▶ THE PROBLEM
Reproduce the data below unchanged, everything from the line containing "skovdekommun@skovde.se (96, 2178)" down to the line containing "Index (767, 74)", with both of those lines included. Leave the pictures out of your copy.

▶ MATERIALS PROVIDED
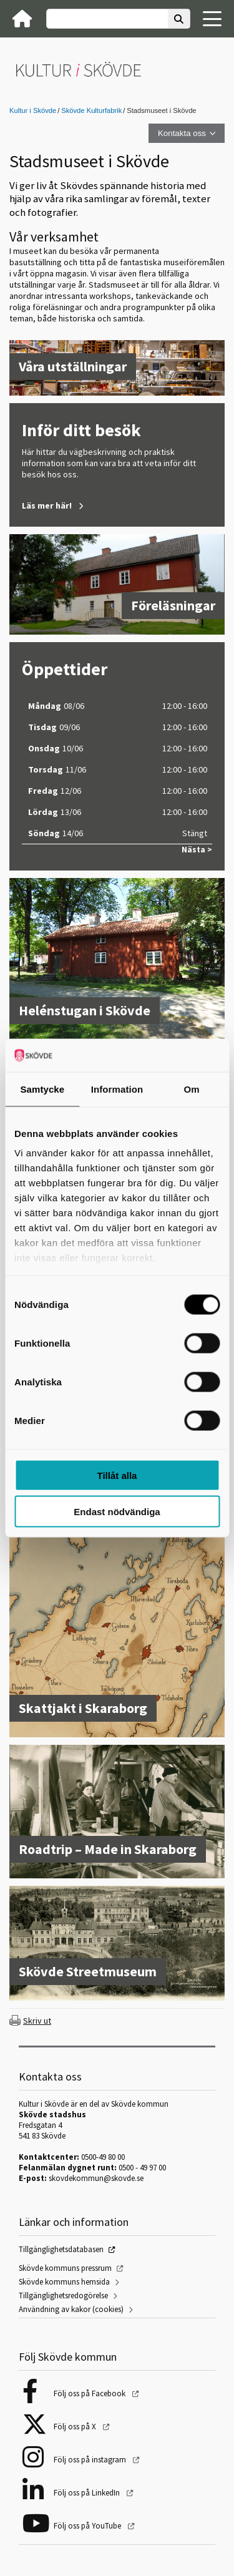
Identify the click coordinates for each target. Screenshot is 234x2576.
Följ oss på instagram (91, 2459)
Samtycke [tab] (42, 1088)
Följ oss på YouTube (88, 2525)
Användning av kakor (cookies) (71, 2309)
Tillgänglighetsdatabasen (61, 2249)
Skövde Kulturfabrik (91, 110)
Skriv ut (37, 2020)
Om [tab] (192, 1088)
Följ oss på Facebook (90, 2393)
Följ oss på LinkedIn (88, 2492)
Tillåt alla (117, 1475)
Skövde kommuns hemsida (64, 2281)
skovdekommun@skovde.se (96, 2178)
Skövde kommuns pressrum (65, 2268)
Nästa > (197, 849)
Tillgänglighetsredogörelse (63, 2295)
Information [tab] (117, 1088)
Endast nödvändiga (117, 1511)
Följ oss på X (76, 2426)
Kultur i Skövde (32, 110)
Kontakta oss (182, 133)
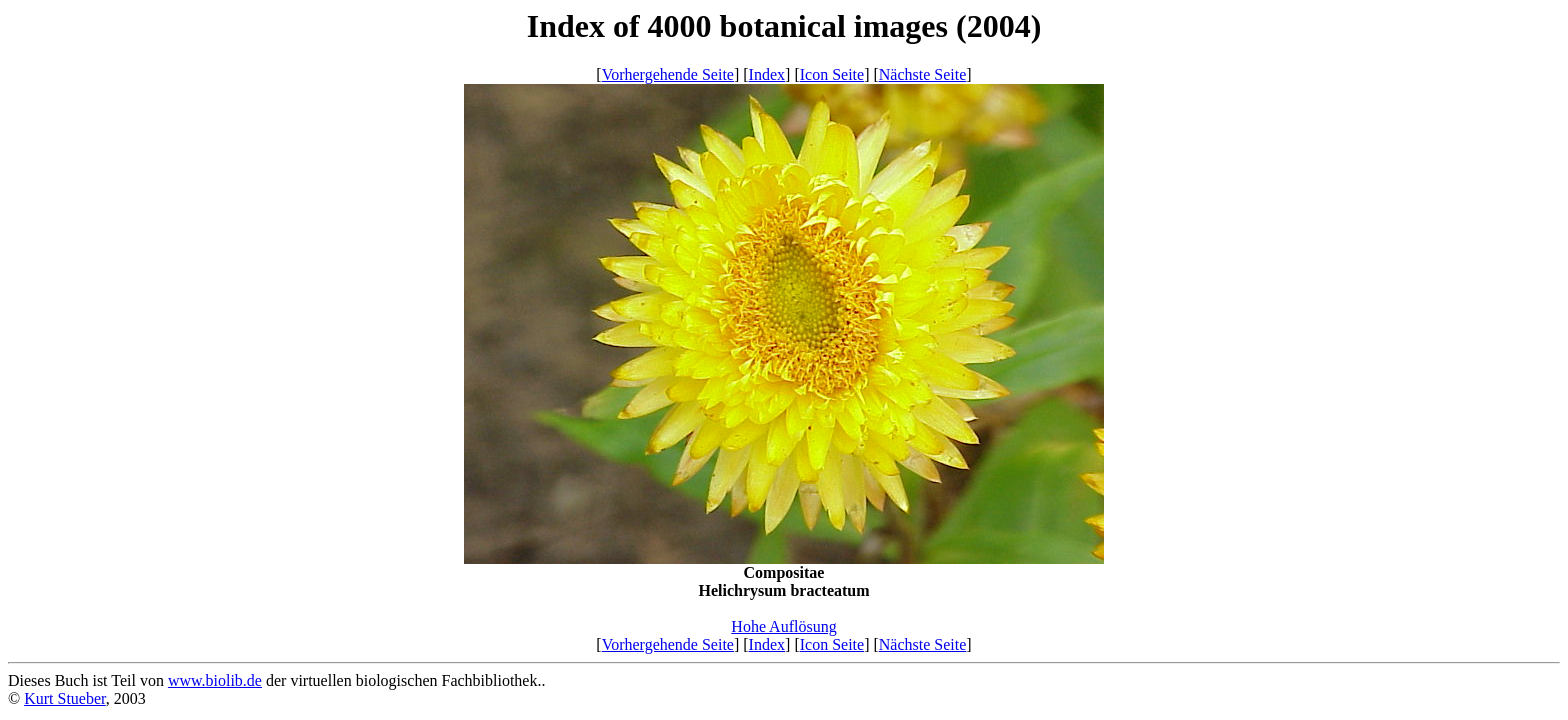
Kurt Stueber (65, 698)
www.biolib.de (215, 680)
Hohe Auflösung (783, 626)
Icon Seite (832, 74)
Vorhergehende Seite (668, 74)
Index (767, 74)
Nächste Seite (923, 74)
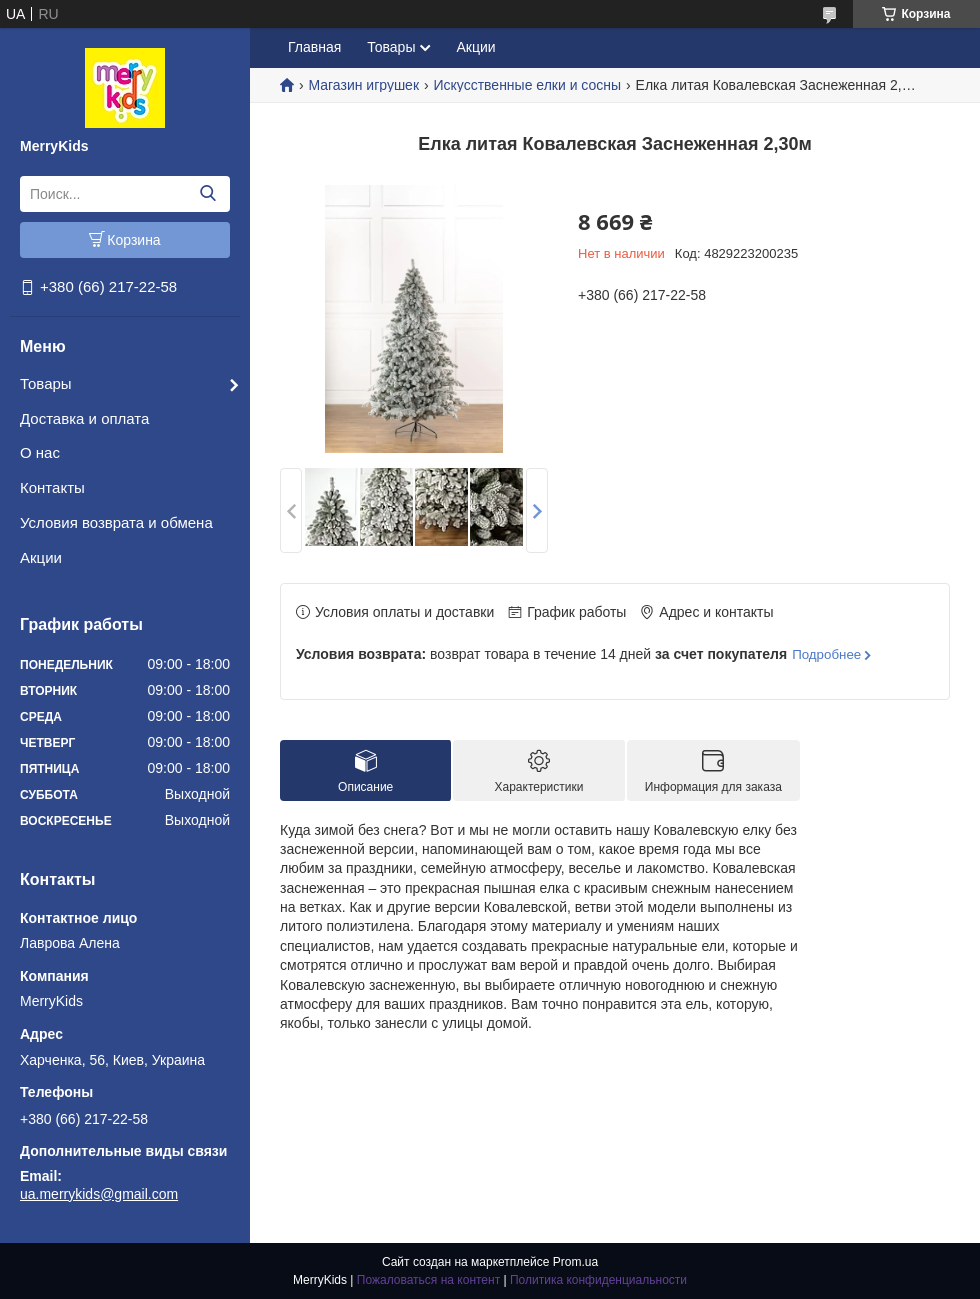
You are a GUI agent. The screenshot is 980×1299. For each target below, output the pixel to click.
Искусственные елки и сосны (527, 85)
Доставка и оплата (84, 418)
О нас (40, 452)
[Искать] (207, 194)
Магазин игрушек (363, 85)
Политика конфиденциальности (598, 1280)
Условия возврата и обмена (116, 522)
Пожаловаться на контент (428, 1280)
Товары (46, 383)
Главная (314, 47)
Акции (41, 557)
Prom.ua (575, 1262)
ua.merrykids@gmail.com (99, 1194)
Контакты (52, 487)
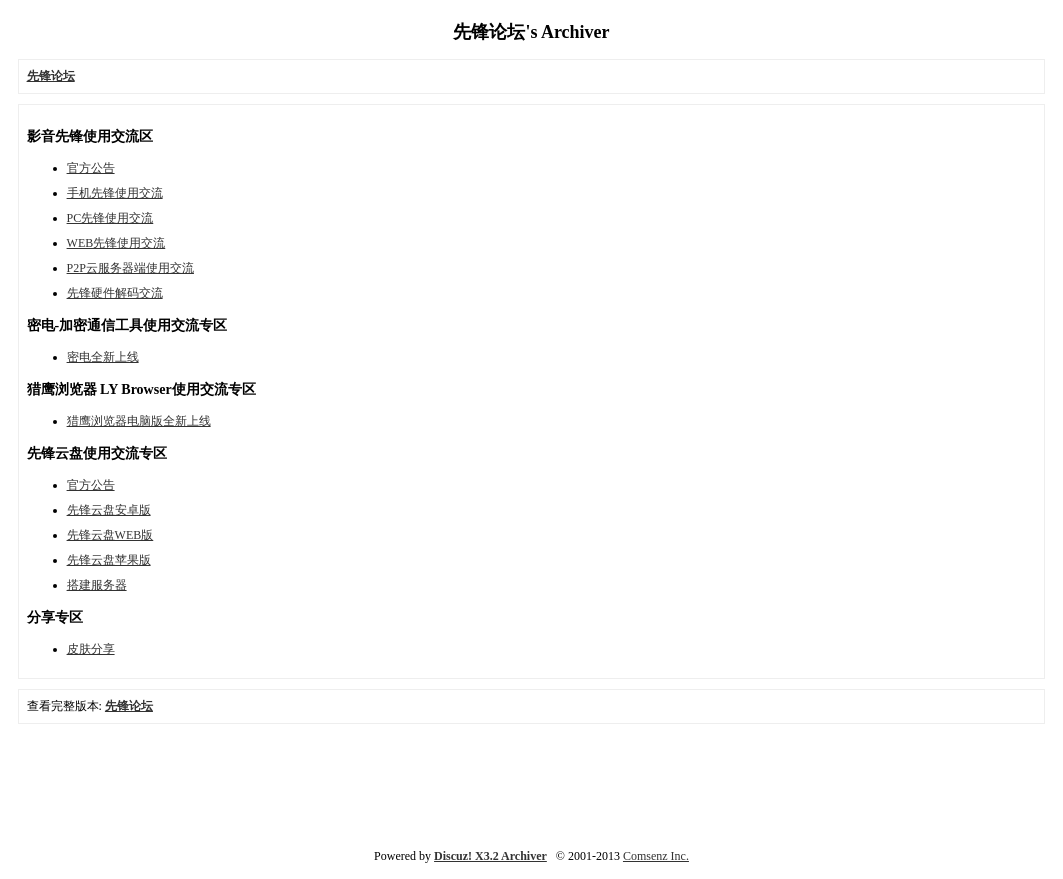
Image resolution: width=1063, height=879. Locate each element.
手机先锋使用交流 (115, 193)
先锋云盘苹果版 (109, 560)
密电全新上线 (103, 357)
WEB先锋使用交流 (116, 243)
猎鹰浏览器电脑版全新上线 (139, 421)
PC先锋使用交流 (110, 218)
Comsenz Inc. (656, 856)
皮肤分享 (91, 649)
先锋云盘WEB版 (110, 535)
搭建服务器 (97, 585)
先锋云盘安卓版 (109, 510)
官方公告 (91, 168)
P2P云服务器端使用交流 (130, 268)
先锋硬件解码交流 (115, 293)
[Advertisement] (532, 784)
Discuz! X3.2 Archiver (490, 856)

▶ SOLUTION FOR THIS EXERCISE
skovdekommun@skovde.se (96, 2178)
Skövde kommuns pressrum (65, 2268)
Nästa > (197, 849)
Tillgänglighetsredogörelse (63, 2295)
Information [tab] (117, 1088)
Endast nödvändiga (117, 1511)
Följ oss på X (76, 2426)
Kultur i Skövde (32, 110)
Kontakta oss (182, 133)
Kurt Stueber (65, 698)
www.biolib.de (215, 680)
Hohe Auflösung (783, 626)
Icon Seite (832, 74)
Vorhergehende Seite (668, 74)
Index (767, 74)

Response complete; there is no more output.